Safety and efficacy of a biologically active derivative of vitamin B(5) (pantethine) on total cholesterol (TC) and low-density lipoprotein cholesterol (LDL-C) metabolism was studied in North American subjects at conventional low to moderate cardiovascular disease (CVD) risk. A total of 120 subjects initiated a therapeutic lifestyle change (TLC) diet 4 weeks before randomization (baseline) and maintained the diet throughout a 16-week study period; at baseline, subjects were randomized in a triple-blinded manner to either pantethine (600 mg/d, baseline to week 8, and 900 mg/d, weeks 9-16) or identically labeled, nonbiologically active placebo (n = 60 per group). We hypothesized that pantethine would lower TC and low-density lipoprotein in low-CVD-risk North American subjects in a similar manner as reported in high-CVD-risk subjects studied mainly in Italy and Japan. While sustaining a TLC diet and in comparison with placebo, pantethine demonstrated significant (P < .005) and sustained reductions (from baseline to week 16) in TC (6 mg/dL, 0.16 mmol/L, 3%), LDL-C (4 mg/dL, 0.10 mmol/L, 4%), and apolipoprotein B (4 mg/dL, 0.04 g/L, 5%). Our data suggest that pantethine supplementation for 16 weeks (600 mg/d for weeks 1-8 then 900 mg/d for weeks 9-16) is safe and significantly lowers TC and LDL-C over and above the effect of TLC diet alone. Although the absolute magnitude of these effects was small in these low- to moderate-risk North Americans (4-6 mg/dL), the results are noteworthy as prior studies have shown that, for each 1 mg/dL (0.026 mmol/L) reduction in LDL-C, there is a concomitant 1% reduction in overall future CVD risk.

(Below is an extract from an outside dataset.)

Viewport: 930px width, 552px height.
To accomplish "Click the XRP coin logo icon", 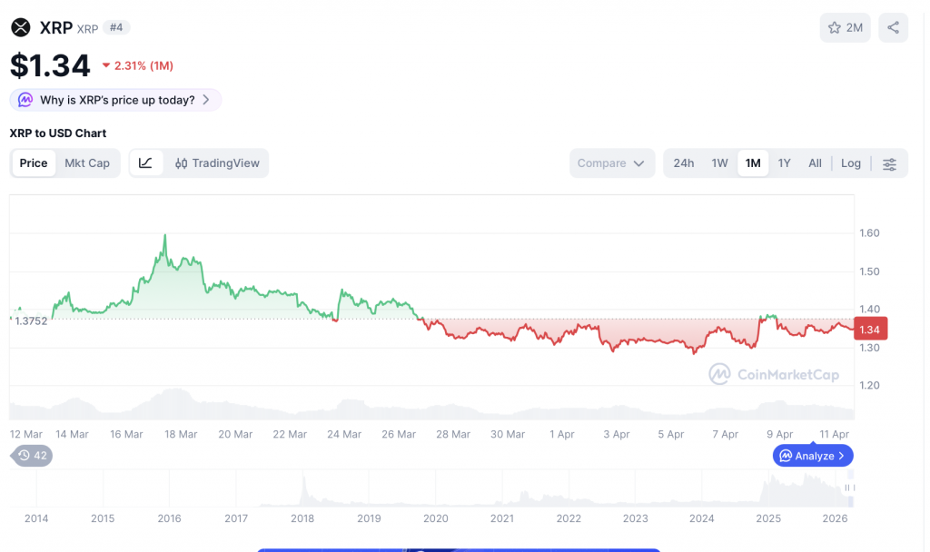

Effects of pantothenic acid on testicular function in male rats.

Pantothenic acid (PaA) is a water-soluble vitamin required to sustain various physiological functions in animals. The physiological roles of PaA on testicular function, in particular, testicular endocrinology and sperm mortility, were investigated in rats. Male rats at 3 weeks of age were fed a PaA-free diet or a 0.0016% PaA diet (control) for 7 weeks. Total body weight, as well as the weights of the liver, kidney, pituitary, testis, epididymis, seminal vesicle and prostate; sperm motility; and the plasma concentrations of luteinizing hormone (LH), follicle-stimulating hormone (FSH), testosterone and corticosterone were measured in rats at 10 weeks of age. Body weight gain decreased from 5 weeks of age in rats fed the PaA-free diet compared with the control. The relative weights of the testes were significantly higher in the PaA-deficient group compared with the control group. Several parameters of sperm motility were significantly reduced in the PaA-deficient group compared with the control group. In addition, the plasma concentrations of testosterone and corticosterone were significantly lower in the PaA-deficient group compared with the control group, whereas the plasma concentrations of FSH and LH showed no change. These results clearly demonstrate that PaA is an essential factor in testicular endocrinology and sperm motility in male rats.

Effects of pantothenic acid supplementation on adrenal steroid secretion from male rats.

The effects of pantothenic acid-supplementation on the adrenal secretion of corticosterone and progesterone in male rats were investigated using an in vitro cell culture system. Male rats at 21 d of age were given 0.03% pantothenic acid in their drinking water for 9 weeks. After 9 weeks of treatment, the animals were decapitated, and adrenal cells were cultured in the absence or presence of rat adrenocorticotropic hormone (ACTH; 10(-15) to 10(-10) M) and/or ovine prolactin (oPRL; 10(-9) to 10(-7) M) for 4 h. Adrenal cells in pantothenic acid-treated rats exhibited higher basal levels of corticosterone and progesterone than control rats. The response of ACTH and/or PRL on corticosterone and progesterone release was higher in the pantothenic acid-treated rats than in the control rats. In addition, PRL increased the stimulatory effect of ACTH-induced corticosterone secretion in both normal and pantothenic acid-treated rats. These results clearly demonstrated that pantothenic acid supplementation stimulates the ability of adrenal cells in male rats to secrete corticosterone and progesterone. Additionally, these results also showed that pantothenic acid supplementation induced adrenal hyperresponsiveness to ACTH stimulation, and PRL further stimulated adrenal sensitivity to ACTH.